INPUT DATA>

== Segment start ==

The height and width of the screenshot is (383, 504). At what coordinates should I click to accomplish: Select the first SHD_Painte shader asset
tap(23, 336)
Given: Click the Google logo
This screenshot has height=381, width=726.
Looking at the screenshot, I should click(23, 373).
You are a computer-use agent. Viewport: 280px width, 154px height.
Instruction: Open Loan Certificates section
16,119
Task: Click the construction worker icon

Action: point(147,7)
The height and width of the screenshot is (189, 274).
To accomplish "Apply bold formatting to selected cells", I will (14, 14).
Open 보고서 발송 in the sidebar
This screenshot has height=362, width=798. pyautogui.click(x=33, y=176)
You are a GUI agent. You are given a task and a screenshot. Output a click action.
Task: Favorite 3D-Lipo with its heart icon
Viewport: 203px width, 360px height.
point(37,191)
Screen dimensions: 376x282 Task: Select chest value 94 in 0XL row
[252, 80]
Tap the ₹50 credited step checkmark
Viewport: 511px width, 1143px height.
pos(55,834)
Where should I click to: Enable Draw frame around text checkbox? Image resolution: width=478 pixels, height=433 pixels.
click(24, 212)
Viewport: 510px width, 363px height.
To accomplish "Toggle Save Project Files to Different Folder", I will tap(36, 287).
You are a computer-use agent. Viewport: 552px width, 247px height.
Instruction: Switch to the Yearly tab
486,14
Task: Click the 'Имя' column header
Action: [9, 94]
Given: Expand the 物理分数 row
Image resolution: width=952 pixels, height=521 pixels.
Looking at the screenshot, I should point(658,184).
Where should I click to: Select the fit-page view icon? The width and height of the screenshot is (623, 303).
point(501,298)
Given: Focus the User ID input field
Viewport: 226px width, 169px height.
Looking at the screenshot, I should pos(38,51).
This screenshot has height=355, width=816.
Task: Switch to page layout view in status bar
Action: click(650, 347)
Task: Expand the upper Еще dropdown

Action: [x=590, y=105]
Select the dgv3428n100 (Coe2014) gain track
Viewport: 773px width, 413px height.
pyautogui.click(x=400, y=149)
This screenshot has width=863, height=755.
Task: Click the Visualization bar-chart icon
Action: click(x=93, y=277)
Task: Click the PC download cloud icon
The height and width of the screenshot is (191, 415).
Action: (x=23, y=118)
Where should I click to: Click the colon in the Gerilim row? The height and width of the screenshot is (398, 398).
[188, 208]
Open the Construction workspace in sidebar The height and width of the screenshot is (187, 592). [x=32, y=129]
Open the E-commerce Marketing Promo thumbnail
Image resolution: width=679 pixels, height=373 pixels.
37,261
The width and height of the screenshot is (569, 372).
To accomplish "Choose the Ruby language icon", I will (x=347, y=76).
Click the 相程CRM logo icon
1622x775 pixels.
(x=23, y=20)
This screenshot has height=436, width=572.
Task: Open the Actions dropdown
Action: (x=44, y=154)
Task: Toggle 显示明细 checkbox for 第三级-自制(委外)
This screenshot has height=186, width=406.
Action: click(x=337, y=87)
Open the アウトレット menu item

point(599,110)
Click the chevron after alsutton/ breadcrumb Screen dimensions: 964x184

== Segment end ==

REQUIREMENT>
Write out word for word only the lines from the start of the entries down to the line with "Task: Favorite 3D-Lipo with its heart icon", please, including both ends.

TASK RESULT>
The height and width of the screenshot is (383, 504). At what coordinates should I click to accomplish: Select the first SHD_Painte shader asset
tap(23, 336)
Given: Click the Google logo
This screenshot has height=381, width=726.
Looking at the screenshot, I should click(23, 373).
You are a computer-use agent. Viewport: 280px width, 154px height.
Instruction: Open Loan Certificates section
16,119
Task: Click the construction worker icon

Action: point(147,7)
The height and width of the screenshot is (189, 274).
To accomplish "Apply bold formatting to selected cells", I will (14, 14).
Open 보고서 발송 in the sidebar
This screenshot has height=362, width=798. pyautogui.click(x=33, y=176)
You are a GUI agent. You are given a task and a screenshot. Output a click action.
Task: Favorite 3D-Lipo with its heart icon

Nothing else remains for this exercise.